Partial Discharge Characterization of New Environmentally Friendly Insulating Liquids

Abstract

Unwanted breakdown of insulation is one of the primary challenges affecting the reliability of power systems. Liquid insulation is commonly used in power grids and subsea installations due to its preferred qualities, such as heat transfer and safety. Some insulating liquids have been available since the earliest times, and some have been proven to be harmful to humans, animals, and the environment. Consequently, the search for better candidates has always been ongoing. Unfortunately, the knowledge of the quality of the insulating liquids is insufficient since numerous phenomena related to electrical discharge and breakdown in insulating liquids happen unexpectedly, often surprising the personnel involved. Therefore, gaining a deep understanding of the breakdown physics of these liquids and mechanisms leading to the degradation of their dielectric properties is crucial. This understanding ensures that the new replacements are suitable for specific equipment. Partial discharge (PD), as one of the initial stages before breakdown and a major player in ageing the insulators, is the main focus of this work. One way to monitor a liquid’s insulation quality is through the Partial Discharge Inception Voltage (PDIV)

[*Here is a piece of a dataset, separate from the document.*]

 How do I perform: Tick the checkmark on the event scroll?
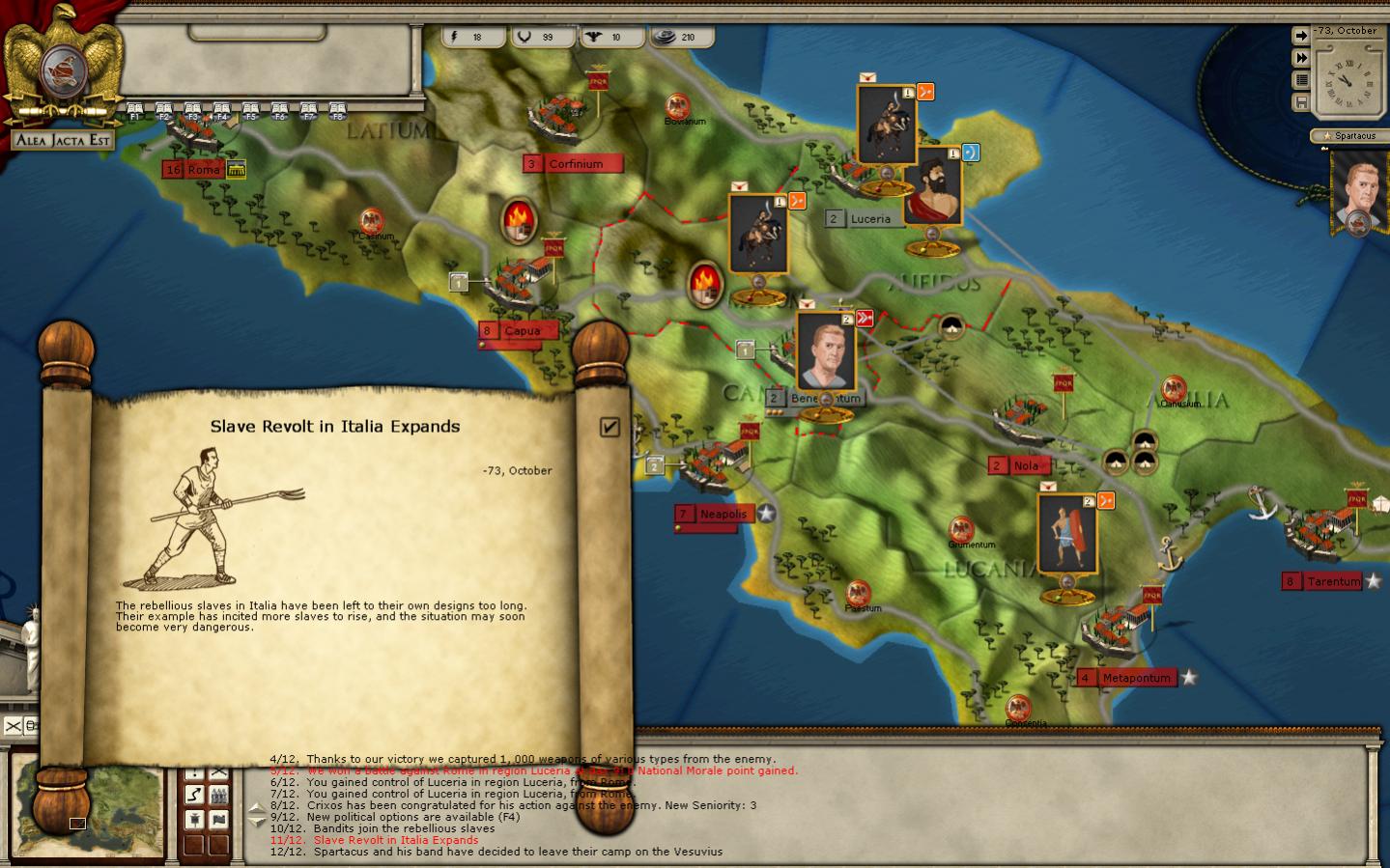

level. Based on PDIV measurements, there are defined standards, such as IEC 61294. This work is focused on investigating the behavior of different types of liquids under the AC voltage stress above and below the PDIV level to determine if the defined standards reflect the dielectric characteristics of each liquid properly. Three liquids have been examined, including two candidates from commonly used insulating liquids in electrical installations. Tests are performed in a needle-plane geometry under high-voltage AC stress. The same liquids and geometry have been used multiple times in previous studies under lower frequency AC voltage, yielding unexpected results. Therefore, this study aims to investigate deeper by testing the liquids at higher frequencies and comparing observations with previous results. The experimental setup used for this work includes a 20 kV resonance voltage source, and the needle-plane gap distance is 20 mm. The current flow from the plane to the needle is mostly capacitive in the range up to 100 nA, but space charges are proved to play a major role in the conductive component of the current. PD behavior has been found to relate to molecular structure and, in some cases, to the previous stresses, likely due to residual ions remaining from previous cycles. The presence and nature of space charges have been investigated carefully by testing liquids at higher frequencies below and above the PDIV level. Further, the test setup was facilitated, and half-cycle voltages were applied to involve only one polarity of space charges, and the differences were observed. Another part of this work involved the optical PD measurement method, which utilized two photomultiplier tubes (PMTs) and a coincidence circuit to filter out ambient dark noise. This method was employed alongside the well-known charge acquisition method to detect the initial PD pulses in the liquid. The results demonstrated a noteworthy difference between the two methods, prompting further investigation.